▸ WHAT TO DO:
Whatever the records below say, write them all out exactly.

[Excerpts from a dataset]
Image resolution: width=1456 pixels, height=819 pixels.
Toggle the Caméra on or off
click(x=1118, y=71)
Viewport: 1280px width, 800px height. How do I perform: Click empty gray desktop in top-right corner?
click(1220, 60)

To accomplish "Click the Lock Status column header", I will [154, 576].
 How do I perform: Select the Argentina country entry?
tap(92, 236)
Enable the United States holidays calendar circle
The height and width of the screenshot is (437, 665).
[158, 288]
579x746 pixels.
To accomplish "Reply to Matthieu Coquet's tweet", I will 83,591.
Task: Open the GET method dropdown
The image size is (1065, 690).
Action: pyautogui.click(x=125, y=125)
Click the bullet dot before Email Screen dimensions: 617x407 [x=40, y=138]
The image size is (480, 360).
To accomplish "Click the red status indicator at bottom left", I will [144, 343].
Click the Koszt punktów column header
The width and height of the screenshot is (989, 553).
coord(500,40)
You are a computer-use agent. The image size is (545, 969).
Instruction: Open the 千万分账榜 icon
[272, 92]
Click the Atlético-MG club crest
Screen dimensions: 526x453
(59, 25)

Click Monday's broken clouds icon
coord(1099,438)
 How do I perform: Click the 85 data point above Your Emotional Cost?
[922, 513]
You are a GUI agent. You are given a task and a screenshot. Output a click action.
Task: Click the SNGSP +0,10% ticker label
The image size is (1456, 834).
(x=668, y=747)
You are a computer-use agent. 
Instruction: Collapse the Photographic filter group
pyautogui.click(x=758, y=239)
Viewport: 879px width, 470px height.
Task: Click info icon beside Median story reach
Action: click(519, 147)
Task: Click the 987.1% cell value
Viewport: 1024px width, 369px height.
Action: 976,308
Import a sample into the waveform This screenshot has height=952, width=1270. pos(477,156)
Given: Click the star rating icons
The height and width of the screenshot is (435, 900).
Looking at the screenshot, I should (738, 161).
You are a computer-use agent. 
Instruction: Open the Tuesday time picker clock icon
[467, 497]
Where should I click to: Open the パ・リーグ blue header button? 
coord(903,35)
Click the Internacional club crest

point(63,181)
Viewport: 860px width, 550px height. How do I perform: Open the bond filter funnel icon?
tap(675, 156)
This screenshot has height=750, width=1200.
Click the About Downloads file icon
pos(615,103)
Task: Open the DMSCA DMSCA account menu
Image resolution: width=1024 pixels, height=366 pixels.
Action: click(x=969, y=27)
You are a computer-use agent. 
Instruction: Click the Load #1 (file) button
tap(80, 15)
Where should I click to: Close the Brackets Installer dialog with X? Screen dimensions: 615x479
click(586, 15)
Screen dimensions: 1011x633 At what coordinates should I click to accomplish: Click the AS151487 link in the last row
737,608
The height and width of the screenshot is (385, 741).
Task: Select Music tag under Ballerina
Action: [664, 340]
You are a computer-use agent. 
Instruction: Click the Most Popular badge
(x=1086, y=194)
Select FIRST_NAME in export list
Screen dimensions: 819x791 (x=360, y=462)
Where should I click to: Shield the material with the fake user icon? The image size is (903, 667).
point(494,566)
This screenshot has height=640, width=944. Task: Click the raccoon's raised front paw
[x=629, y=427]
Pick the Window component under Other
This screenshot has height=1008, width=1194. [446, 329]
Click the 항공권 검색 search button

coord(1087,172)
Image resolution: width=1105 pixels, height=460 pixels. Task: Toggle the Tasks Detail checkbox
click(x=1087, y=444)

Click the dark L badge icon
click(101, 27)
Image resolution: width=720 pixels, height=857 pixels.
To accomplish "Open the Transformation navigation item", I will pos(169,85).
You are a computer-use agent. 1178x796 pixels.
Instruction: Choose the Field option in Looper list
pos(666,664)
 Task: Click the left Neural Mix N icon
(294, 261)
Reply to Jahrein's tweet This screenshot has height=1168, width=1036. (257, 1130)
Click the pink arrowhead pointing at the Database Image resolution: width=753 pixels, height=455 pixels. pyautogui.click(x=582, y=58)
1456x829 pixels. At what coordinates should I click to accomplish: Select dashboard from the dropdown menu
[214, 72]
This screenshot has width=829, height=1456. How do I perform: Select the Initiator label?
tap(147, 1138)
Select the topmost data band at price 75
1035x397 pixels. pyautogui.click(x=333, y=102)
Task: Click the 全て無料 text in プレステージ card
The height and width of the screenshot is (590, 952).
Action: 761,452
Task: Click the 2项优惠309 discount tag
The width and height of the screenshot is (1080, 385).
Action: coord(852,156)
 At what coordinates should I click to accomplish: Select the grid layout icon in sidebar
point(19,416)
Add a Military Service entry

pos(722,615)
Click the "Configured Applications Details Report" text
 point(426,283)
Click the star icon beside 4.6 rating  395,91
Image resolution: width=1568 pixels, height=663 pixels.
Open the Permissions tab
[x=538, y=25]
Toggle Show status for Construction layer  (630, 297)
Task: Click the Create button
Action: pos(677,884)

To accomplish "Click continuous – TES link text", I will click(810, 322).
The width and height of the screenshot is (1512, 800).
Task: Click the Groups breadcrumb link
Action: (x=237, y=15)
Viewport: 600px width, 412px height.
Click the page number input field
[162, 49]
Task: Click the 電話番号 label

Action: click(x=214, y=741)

▸ RESPONSE AREA:
Image resolution: width=1456 pixels, height=819 pixels.
Toggle the Caméra on or off
click(x=1118, y=71)
Viewport: 1280px width, 800px height. How do I perform: Click empty gray desktop in top-right corner?
click(1220, 60)

To accomplish "Click the Lock Status column header", I will [154, 576].
 How do I perform: Select the Argentina country entry?
tap(92, 236)
Enable the United States holidays calendar circle
The height and width of the screenshot is (437, 665).
[158, 288]
579x746 pixels.
To accomplish "Reply to Matthieu Coquet's tweet", I will 83,591.
Task: Open the GET method dropdown
The image size is (1065, 690).
Action: pyautogui.click(x=125, y=125)
Click the bullet dot before Email Screen dimensions: 617x407 [x=40, y=138]
The image size is (480, 360).
To accomplish "Click the red status indicator at bottom left", I will [144, 343].
Click the Koszt punktów column header
The width and height of the screenshot is (989, 553).
coord(500,40)
You are a computer-use agent. The image size is (545, 969).
Instruction: Open the 千万分账榜 icon
[272, 92]
Click the Atlético-MG club crest
Screen dimensions: 526x453
(59, 25)

Click Monday's broken clouds icon
coord(1099,438)
 How do I perform: Click the 85 data point above Your Emotional Cost?
[922, 513]
You are a GUI agent. You are given a task and a screenshot. Output a click action.
Task: Click the SNGSP +0,10% ticker label
The image size is (1456, 834).
(x=668, y=747)
You are a computer-use agent. 
Instruction: Collapse the Photographic filter group
pyautogui.click(x=758, y=239)
Viewport: 879px width, 470px height.
Task: Click info icon beside Median story reach
Action: click(519, 147)
Task: Click the 987.1% cell value
Viewport: 1024px width, 369px height.
Action: 976,308
Import a sample into the waveform This screenshot has height=952, width=1270. pos(477,156)
Given: Click the star rating icons
The height and width of the screenshot is (435, 900).
Looking at the screenshot, I should (738, 161).
You are a computer-use agent. 
Instruction: Open the Tuesday time picker clock icon
[467, 497]
Where should I click to: Open the パ・リーグ blue header button? 
coord(903,35)
Click the Internacional club crest

point(63,181)
Viewport: 860px width, 550px height. How do I perform: Open the bond filter funnel icon?
tap(675, 156)
This screenshot has height=750, width=1200.
Click the About Downloads file icon
pos(615,103)
Task: Open the DMSCA DMSCA account menu
Image resolution: width=1024 pixels, height=366 pixels.
Action: click(x=969, y=27)
You are a computer-use agent. 
Instruction: Click the Load #1 (file) button
tap(80, 15)
Where should I click to: Close the Brackets Installer dialog with X? Screen dimensions: 615x479
click(586, 15)
Screen dimensions: 1011x633 At what coordinates should I click to accomplish: Click the AS151487 link in the last row
737,608
The height and width of the screenshot is (385, 741).
Task: Select Music tag under Ballerina
Action: [664, 340]
You are a computer-use agent. 
Instruction: Click the Most Popular badge
(x=1086, y=194)
Select FIRST_NAME in export list
Screen dimensions: 819x791 (x=360, y=462)
Where should I click to: Shield the material with the fake user icon? The image size is (903, 667).
point(494,566)
This screenshot has height=640, width=944. Task: Click the raccoon's raised front paw
[x=629, y=427]
Pick the Window component under Other
This screenshot has height=1008, width=1194. [446, 329]
Click the 항공권 검색 search button

coord(1087,172)
Image resolution: width=1105 pixels, height=460 pixels. Task: Toggle the Tasks Detail checkbox
click(x=1087, y=444)

Click the dark L badge icon
click(101, 27)
Image resolution: width=720 pixels, height=857 pixels.
To accomplish "Open the Transformation navigation item", I will pos(169,85).
You are a computer-use agent. 1178x796 pixels.
Instruction: Choose the Field option in Looper list
pos(666,664)
 Task: Click the left Neural Mix N icon
(294, 261)
Reply to Jahrein's tweet This screenshot has height=1168, width=1036. (257, 1130)
Click the pink arrowhead pointing at the Database Image resolution: width=753 pixels, height=455 pixels. pyautogui.click(x=582, y=58)
1456x829 pixels. At what coordinates should I click to accomplish: Select dashboard from the dropdown menu
[214, 72]
This screenshot has width=829, height=1456. How do I perform: Select the Initiator label?
tap(147, 1138)
Select the topmost data band at price 75
1035x397 pixels. pyautogui.click(x=333, y=102)
Task: Click the 全て無料 text in プレステージ card
The height and width of the screenshot is (590, 952).
Action: 761,452
Task: Click the 2项优惠309 discount tag
The width and height of the screenshot is (1080, 385).
Action: coord(852,156)
 At what coordinates should I click to accomplish: Select the grid layout icon in sidebar
point(19,416)
Add a Military Service entry

pos(722,615)
Click the "Configured Applications Details Report" text
 point(426,283)
Click the star icon beside 4.6 rating  395,91
Image resolution: width=1568 pixels, height=663 pixels.
Open the Permissions tab
[x=538, y=25]
Toggle Show status for Construction layer  (630, 297)
Task: Click the Create button
Action: pos(677,884)

To accomplish "Click continuous – TES link text", I will click(810, 322).
The width and height of the screenshot is (1512, 800).
Task: Click the Groups breadcrumb link
Action: (x=237, y=15)
Viewport: 600px width, 412px height.
Click the page number input field
[162, 49]
Task: Click the 電話番号 label

Action: click(x=214, y=741)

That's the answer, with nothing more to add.